Le cinéaste maniant lui-même l’image, il pose des questions qui portent sur sa fonction propre. C’est lui aussi qui dispense des soins ou des blessures. Dans le film d’Eastwood, cette thérapie par l’image, cette dérisoire espérance de catharcis par le show médiatique s’apparente plutôt à une malédiction. Le processus de guérison s’éternise en torture. Les trois personnages principaux sont condamnés à revivre éternellement la même scène, sans même parvenir à son aboutissement. Le destin du cliché acquiert une dimension intemporelle : pour l’accomplir réellement, les trois soldats sont condamnés à en vivre l’éternel recommencement, avec à chaque répétition une volonté de réalisme plus intense et un sens du simulacre plus écœurant (jusqu’à la crème rouge sang qui vient souiller le sorbet en forme de combattants.)
C’est aussi le sens de l’organisation du film : le cinéaste ne donne pas à voir d’abord la scène, puis sa recréation à l’infini dans la propagande.
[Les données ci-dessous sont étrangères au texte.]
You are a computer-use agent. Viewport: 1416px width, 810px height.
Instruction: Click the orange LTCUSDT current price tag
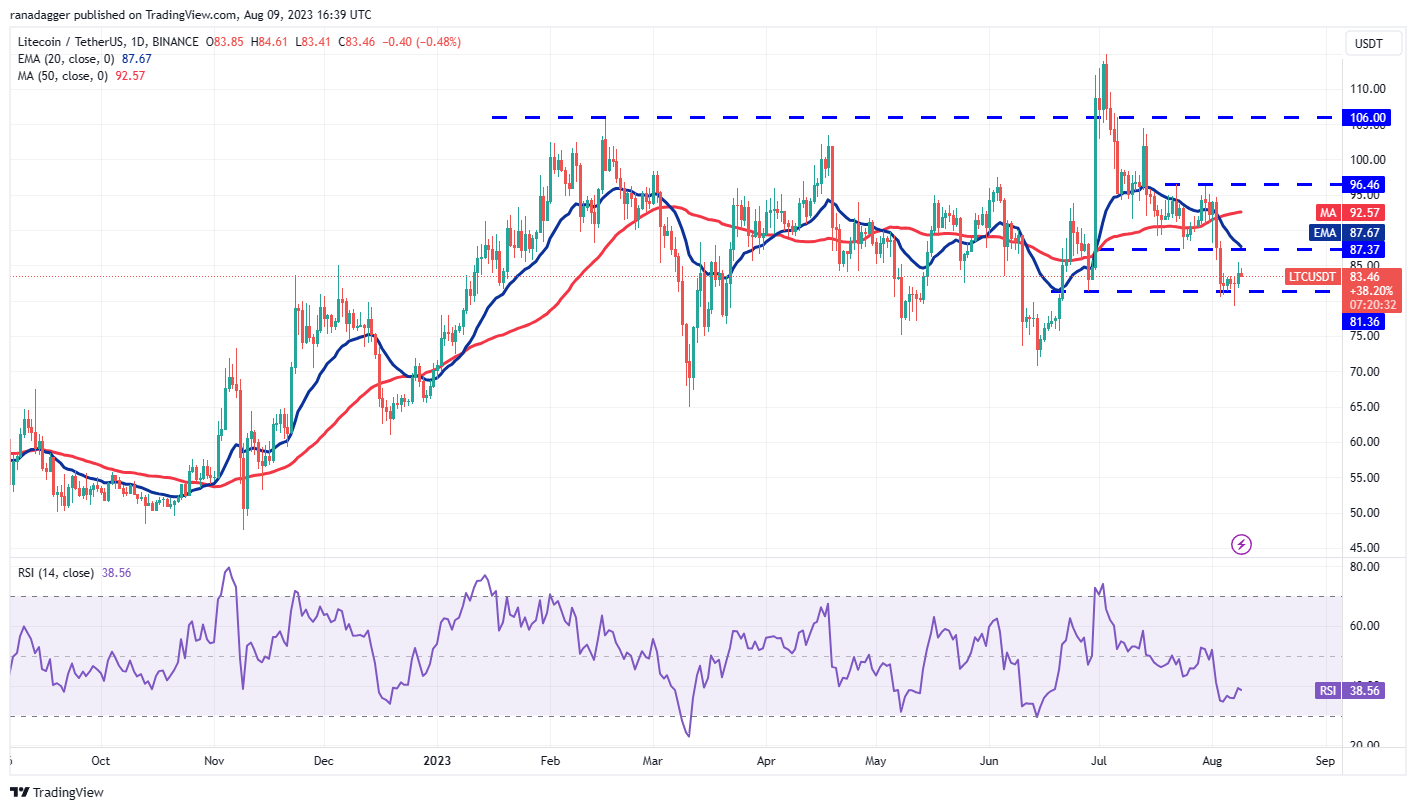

Il commence au contraire par la tournée des soldats aux Etats-Unis pour approcher de plus en plus, par flashbacks, de la scène même. Il joue d’ailleurs sur l’attente ainsi créée : tantôt nous croyons y arriver alors que nous sommes dans un gigantesque stade, tantôt des soldats érigent effectivement un drapeau, mais ce n’est pas encore le bon, etc.
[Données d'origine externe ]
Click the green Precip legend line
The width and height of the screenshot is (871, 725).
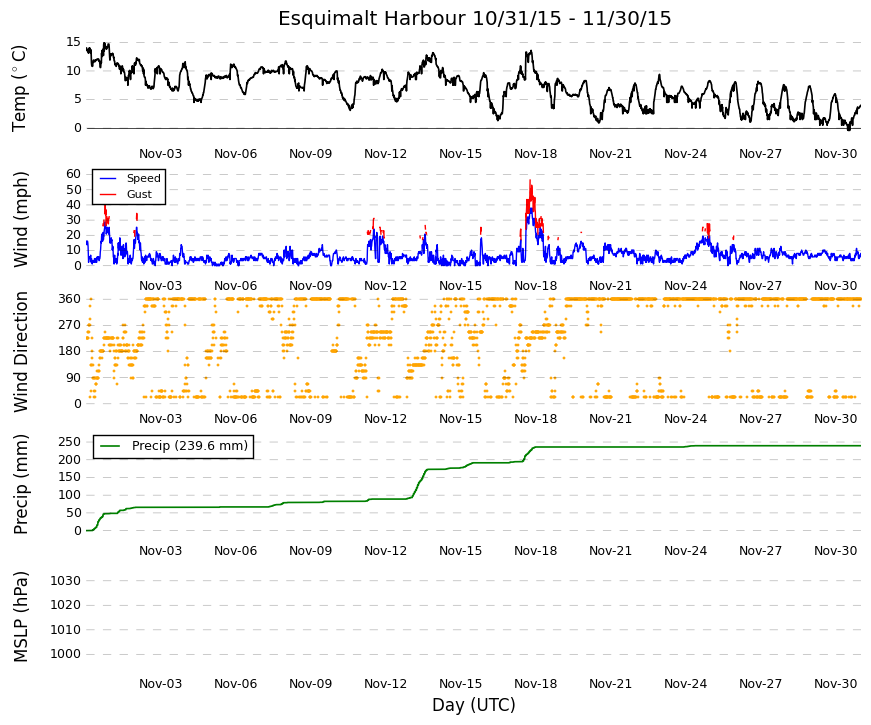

Le classicisme réfléchi du cinéaste refuse pourtant le désenchantement intégral. Si Mémoires de nos pères s’inscrit dans l’héritage des pères d’Eastwood au cinéma (John Ford et Howard Hawks, entre autres), ce n’est pas par préciosité, et encore moins par frilosité. La malédiction des trois soldats errants ne se perd pas à l’infini. Elle est elle-même englobée dans le récit que les vétérans font au fils de Doc, récit sur lequel l’ensemble du film est fondé. Ces témoignages se rapportent, comme le laisse entendre la dernière réplique, au titre français, « mémoires de nos père ». Voilà le mélodrame sauvant l’héroïsme du film de guerre : ce n’est qu’après l’hommage rendu au père sur le lit d’hôpital que l’enthousiasme est enfin possible.


A l’image de propagande, Eastwood oppose ici sa propre conception du cinéma. Au délire exponentiel de la reproductibilité technique, le cinéaste répond par le recueillement et la tradition. La transmission est ici charnelle, elle se fait d’homme à homme, entre le père (ou les pères) et le fils. Tradition orale dont le cinéaste fait un film. Les films de Clint Eastwood s’inscrivent souvent au cœur de cet échange de dons, de cette transmission : Million dollar baby est une lettre confiée à la fille de Frankie Dunn (le personnage interprété par Eastwood), de même que Sur la route de Madison est une sorte d’hommage à Francesca (Meryl Strip) destiné à ses enfants. Non seulement ces films évoquent la relation filiale, mais ils prétendent y occuper une place, faire du film la transmission même, sous forme de don. Peut-être faut-il y voir aussi une relation aux « anciens » du cinéma américain.


Ce fut longtemps le génie du cinéma américain que de puiser jusqu’au fond pour trouver finalement l’étincelle d’humanité permettant d’espérer. C’est aujourd’hui le mérite de Clint Eastwood que de rendre, dans la modernité, cette flamme aussi vive.